# [PROBLEM DESCRIPTION]
Please reproduce the entries below exactly from the line with "Task: Click the share upload icon" through their last line, leaving out any pictures.

── LISTED ENTRIES

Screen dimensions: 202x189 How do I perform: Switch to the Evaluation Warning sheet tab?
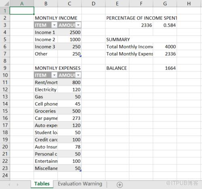80,184
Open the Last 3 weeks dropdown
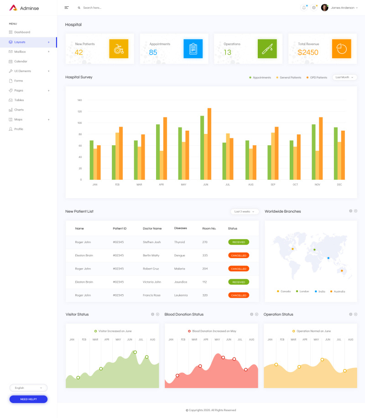The image size is (365, 418). pyautogui.click(x=245, y=211)
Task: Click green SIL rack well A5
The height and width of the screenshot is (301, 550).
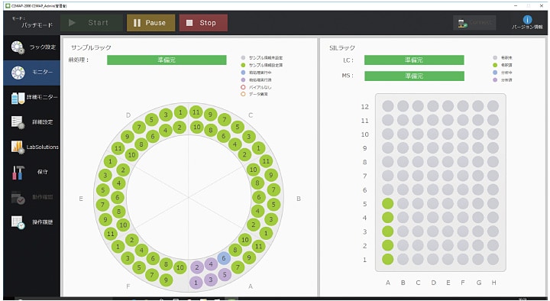Action: pyautogui.click(x=387, y=203)
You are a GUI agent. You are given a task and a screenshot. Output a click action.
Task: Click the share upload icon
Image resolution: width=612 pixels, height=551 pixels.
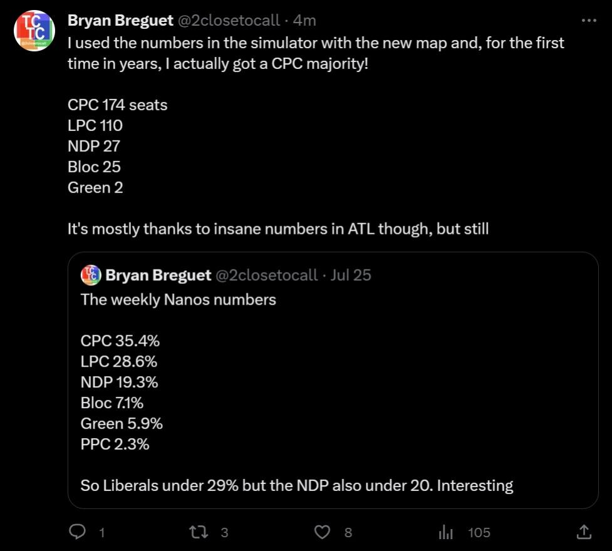(x=583, y=532)
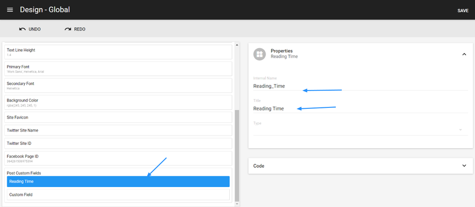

────

# [EXERCISE OUTPUT]
Task: Click the share upload icon
Image resolution: width=612 pixels, height=551 pixels.
(x=583, y=532)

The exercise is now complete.